▶ PROBLEM:
Rescale the stretch from the line containing "Viewport: 312px width, 187px height." through the end of the material, and write out only those lines again, requests included. Multiply every coordinate in the answers by 0.55 and round each result to a whole number, with halves rounding up.

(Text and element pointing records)
════════

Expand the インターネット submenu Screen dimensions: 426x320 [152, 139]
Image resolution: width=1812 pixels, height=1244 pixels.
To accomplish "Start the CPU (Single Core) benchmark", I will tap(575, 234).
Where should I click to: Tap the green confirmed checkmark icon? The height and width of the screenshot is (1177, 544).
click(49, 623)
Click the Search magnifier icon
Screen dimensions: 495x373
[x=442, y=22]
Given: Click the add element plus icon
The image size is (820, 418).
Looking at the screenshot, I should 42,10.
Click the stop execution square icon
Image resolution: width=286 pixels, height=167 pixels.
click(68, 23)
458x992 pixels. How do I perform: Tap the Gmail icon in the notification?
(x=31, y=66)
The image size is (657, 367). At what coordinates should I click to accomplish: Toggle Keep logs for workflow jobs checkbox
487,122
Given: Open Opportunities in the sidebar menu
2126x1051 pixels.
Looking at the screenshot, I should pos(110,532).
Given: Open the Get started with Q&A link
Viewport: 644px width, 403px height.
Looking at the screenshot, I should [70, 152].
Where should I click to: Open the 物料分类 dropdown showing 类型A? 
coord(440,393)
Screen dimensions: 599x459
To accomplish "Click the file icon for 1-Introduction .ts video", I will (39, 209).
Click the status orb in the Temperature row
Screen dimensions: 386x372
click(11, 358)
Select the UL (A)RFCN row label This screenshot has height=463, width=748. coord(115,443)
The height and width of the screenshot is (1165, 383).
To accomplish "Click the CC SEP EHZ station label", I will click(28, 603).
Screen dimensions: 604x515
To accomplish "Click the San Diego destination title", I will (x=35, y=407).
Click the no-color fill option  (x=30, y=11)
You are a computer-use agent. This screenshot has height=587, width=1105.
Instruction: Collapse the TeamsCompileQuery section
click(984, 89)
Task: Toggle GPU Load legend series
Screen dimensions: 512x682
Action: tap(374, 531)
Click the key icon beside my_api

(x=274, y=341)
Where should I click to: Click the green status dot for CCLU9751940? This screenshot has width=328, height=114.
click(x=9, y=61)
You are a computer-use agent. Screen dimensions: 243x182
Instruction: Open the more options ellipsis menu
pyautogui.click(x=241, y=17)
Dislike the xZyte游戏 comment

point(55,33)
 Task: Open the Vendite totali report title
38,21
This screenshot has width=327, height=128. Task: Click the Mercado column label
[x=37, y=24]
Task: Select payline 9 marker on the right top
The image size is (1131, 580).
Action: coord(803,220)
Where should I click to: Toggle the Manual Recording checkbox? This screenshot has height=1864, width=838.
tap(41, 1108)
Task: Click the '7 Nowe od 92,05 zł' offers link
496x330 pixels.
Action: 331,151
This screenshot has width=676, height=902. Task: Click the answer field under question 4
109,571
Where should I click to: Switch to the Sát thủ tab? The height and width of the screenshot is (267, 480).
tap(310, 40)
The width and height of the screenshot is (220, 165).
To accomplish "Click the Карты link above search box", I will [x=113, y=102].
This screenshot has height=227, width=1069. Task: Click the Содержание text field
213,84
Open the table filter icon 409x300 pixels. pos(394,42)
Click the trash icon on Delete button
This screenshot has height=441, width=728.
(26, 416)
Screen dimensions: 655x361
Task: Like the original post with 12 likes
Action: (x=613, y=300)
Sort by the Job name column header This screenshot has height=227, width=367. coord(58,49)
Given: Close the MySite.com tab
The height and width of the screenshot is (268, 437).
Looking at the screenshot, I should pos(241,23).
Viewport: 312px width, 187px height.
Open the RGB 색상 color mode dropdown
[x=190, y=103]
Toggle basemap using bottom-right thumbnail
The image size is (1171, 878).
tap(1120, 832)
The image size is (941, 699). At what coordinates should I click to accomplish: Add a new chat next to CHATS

════════

▶ COMPLETED TASK:
Viewport: 312px width, 187px height.
Open the RGB 색상 color mode dropdown
[x=105, y=57]
Toggle basemap using bottom-right thumbnail
The image size is (1171, 878).
tap(616, 458)
The image size is (941, 699). At what coordinates should I click to accomplish: Add a new chat next to CHATS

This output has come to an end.